Retype every record that follows, character for character.

### Collected data
*** Block opens ***
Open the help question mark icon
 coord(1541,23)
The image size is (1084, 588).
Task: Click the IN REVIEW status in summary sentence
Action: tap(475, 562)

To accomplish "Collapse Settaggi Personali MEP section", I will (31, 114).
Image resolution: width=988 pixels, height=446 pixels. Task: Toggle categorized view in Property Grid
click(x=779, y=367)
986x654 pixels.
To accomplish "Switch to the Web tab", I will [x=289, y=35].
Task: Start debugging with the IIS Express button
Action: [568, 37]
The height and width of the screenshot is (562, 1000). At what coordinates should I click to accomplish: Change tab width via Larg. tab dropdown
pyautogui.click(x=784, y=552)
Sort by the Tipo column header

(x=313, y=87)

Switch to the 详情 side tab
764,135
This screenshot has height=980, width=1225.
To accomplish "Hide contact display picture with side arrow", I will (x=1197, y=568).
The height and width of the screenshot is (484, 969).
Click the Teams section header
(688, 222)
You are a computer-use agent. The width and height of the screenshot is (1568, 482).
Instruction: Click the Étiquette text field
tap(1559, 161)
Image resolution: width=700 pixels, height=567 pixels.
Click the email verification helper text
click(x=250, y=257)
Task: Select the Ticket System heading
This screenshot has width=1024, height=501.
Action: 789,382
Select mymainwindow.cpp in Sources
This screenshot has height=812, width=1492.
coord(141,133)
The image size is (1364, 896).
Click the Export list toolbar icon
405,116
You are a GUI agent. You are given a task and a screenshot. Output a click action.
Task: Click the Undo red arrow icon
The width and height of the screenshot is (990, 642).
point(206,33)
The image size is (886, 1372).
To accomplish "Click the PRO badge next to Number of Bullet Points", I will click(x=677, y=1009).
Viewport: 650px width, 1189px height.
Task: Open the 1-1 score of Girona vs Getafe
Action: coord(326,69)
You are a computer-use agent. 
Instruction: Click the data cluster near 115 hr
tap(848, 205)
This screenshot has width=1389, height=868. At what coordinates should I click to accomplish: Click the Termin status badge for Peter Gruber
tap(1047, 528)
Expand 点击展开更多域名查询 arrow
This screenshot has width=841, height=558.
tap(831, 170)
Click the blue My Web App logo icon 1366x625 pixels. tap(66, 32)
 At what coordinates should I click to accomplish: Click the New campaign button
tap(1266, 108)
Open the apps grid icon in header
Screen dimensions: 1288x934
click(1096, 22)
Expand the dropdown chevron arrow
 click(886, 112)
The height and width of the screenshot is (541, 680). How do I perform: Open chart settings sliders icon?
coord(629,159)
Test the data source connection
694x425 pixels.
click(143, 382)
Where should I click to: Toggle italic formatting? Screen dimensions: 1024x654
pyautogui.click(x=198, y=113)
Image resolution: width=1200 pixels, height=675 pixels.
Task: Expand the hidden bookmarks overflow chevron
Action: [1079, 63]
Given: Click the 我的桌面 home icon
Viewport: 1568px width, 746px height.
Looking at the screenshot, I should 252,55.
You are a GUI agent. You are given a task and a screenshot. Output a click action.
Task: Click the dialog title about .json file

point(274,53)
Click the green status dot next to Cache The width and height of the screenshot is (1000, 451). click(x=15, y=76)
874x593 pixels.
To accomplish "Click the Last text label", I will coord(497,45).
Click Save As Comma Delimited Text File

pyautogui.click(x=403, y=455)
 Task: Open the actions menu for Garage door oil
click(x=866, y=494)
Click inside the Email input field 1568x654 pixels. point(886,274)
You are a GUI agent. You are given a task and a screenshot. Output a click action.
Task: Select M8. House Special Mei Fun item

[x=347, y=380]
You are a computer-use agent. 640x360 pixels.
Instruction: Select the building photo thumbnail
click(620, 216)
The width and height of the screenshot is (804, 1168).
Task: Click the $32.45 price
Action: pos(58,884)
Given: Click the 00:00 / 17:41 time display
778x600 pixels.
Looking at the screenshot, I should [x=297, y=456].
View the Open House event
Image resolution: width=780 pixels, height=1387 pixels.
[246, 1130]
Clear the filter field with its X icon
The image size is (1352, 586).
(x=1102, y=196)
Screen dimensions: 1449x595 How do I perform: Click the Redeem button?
*** Block closes ***
### Your response
Open the help question mark icon
 coord(1541,23)
The image size is (1084, 588).
Task: Click the IN REVIEW status in summary sentence
Action: tap(475, 562)

To accomplish "Collapse Settaggi Personali MEP section", I will (31, 114).
Image resolution: width=988 pixels, height=446 pixels. Task: Toggle categorized view in Property Grid
click(x=779, y=367)
986x654 pixels.
To accomplish "Switch to the Web tab", I will [x=289, y=35].
Task: Start debugging with the IIS Express button
Action: [568, 37]
The height and width of the screenshot is (562, 1000). At what coordinates should I click to accomplish: Change tab width via Larg. tab dropdown
pyautogui.click(x=784, y=552)
Sort by the Tipo column header

(x=313, y=87)

Switch to the 详情 side tab
764,135
This screenshot has height=980, width=1225.
To accomplish "Hide contact display picture with side arrow", I will (x=1197, y=568).
The height and width of the screenshot is (484, 969).
Click the Teams section header
(688, 222)
You are a computer-use agent. The width and height of the screenshot is (1568, 482).
Instruction: Click the Étiquette text field
tap(1559, 161)
Image resolution: width=700 pixels, height=567 pixels.
Click the email verification helper text
click(x=250, y=257)
Task: Select the Ticket System heading
This screenshot has width=1024, height=501.
Action: 789,382
Select mymainwindow.cpp in Sources
This screenshot has height=812, width=1492.
coord(141,133)
The image size is (1364, 896).
Click the Export list toolbar icon
405,116
You are a GUI agent. You are given a task and a screenshot. Output a click action.
Task: Click the Undo red arrow icon
The width and height of the screenshot is (990, 642).
point(206,33)
The image size is (886, 1372).
To accomplish "Click the PRO badge next to Number of Bullet Points", I will click(x=677, y=1009).
Viewport: 650px width, 1189px height.
Task: Open the 1-1 score of Girona vs Getafe
Action: coord(326,69)
You are a computer-use agent. 
Instruction: Click the data cluster near 115 hr
tap(848, 205)
This screenshot has width=1389, height=868. At what coordinates should I click to accomplish: Click the Termin status badge for Peter Gruber
tap(1047, 528)
Expand 点击展开更多域名查询 arrow
This screenshot has width=841, height=558.
tap(831, 170)
Click the blue My Web App logo icon 1366x625 pixels. tap(66, 32)
 At what coordinates should I click to accomplish: Click the New campaign button
tap(1266, 108)
Open the apps grid icon in header
Screen dimensions: 1288x934
click(1096, 22)
Expand the dropdown chevron arrow
 click(886, 112)
The height and width of the screenshot is (541, 680). How do I perform: Open chart settings sliders icon?
coord(629,159)
Test the data source connection
694x425 pixels.
click(143, 382)
Where should I click to: Toggle italic formatting? Screen dimensions: 1024x654
pyautogui.click(x=198, y=113)
Image resolution: width=1200 pixels, height=675 pixels.
Task: Expand the hidden bookmarks overflow chevron
Action: [1079, 63]
Given: Click the 我的桌面 home icon
Viewport: 1568px width, 746px height.
Looking at the screenshot, I should 252,55.
You are a GUI agent. You are given a task and a screenshot. Output a click action.
Task: Click the dialog title about .json file

point(274,53)
Click the green status dot next to Cache The width and height of the screenshot is (1000, 451). click(x=15, y=76)
874x593 pixels.
To accomplish "Click the Last text label", I will coord(497,45).
Click Save As Comma Delimited Text File

pyautogui.click(x=403, y=455)
 Task: Open the actions menu for Garage door oil
click(x=866, y=494)
Click inside the Email input field 1568x654 pixels. point(886,274)
You are a GUI agent. You are given a task and a screenshot. Output a click action.
Task: Select M8. House Special Mei Fun item

[x=347, y=380]
You are a computer-use agent. 640x360 pixels.
Instruction: Select the building photo thumbnail
click(620, 216)
The width and height of the screenshot is (804, 1168).
Task: Click the $32.45 price
Action: pos(58,884)
Given: Click the 00:00 / 17:41 time display
778x600 pixels.
Looking at the screenshot, I should [x=297, y=456].
View the Open House event
Image resolution: width=780 pixels, height=1387 pixels.
[246, 1130]
Clear the filter field with its X icon
The image size is (1352, 586).
(x=1102, y=196)
Screen dimensions: 1449x595 How do I perform: Click the Redeem button?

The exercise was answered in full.